No: Neither CSS nor text formatting rules support it, and neither can be changed.

Optional: The CSS can be modified such that the body element can be designated right-to-left. Maybe text formatting rules exist that can added to designate different sections as right-to-left (usually inserting an appropriately styled DIV element).

Plugin: Provide such formatting rules or CSS changes via a plugin.

Yes: Both CSS and text formatting rules support it by default.


Right-to-left support is NOT CSS support. Direction should be specied in the HTML, not in the CSS - it is part of the content, not the presentation. Good support require specifing of element langauge and direction in the html. CSS may be used to control the presentation of those elements.

Because direction is implied by the language used, supporting language also automatically support direction.
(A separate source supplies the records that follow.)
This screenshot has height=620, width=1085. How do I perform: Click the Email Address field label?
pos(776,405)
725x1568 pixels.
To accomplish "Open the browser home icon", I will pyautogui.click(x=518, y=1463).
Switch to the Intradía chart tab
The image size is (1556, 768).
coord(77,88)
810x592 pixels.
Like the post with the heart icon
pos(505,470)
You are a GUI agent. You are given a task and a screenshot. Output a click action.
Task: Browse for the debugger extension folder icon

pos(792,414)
Language support is important for screenreaders, and may be used to filter search results.

Levels of Right-to-left support:

  1. Wiki - all pages in the wiki are using save language and direction.
  2. Page - each page may have different langauge and direction, e.g. English page in Hebrew wiki.
  3. Section - each page section may have different language and direction. e.g. an English blockquote inside an Hebrew page.
  4. Inline - a way to mark few words with different langauge and direction. e.g. short English quote inside Hebrew paragraph.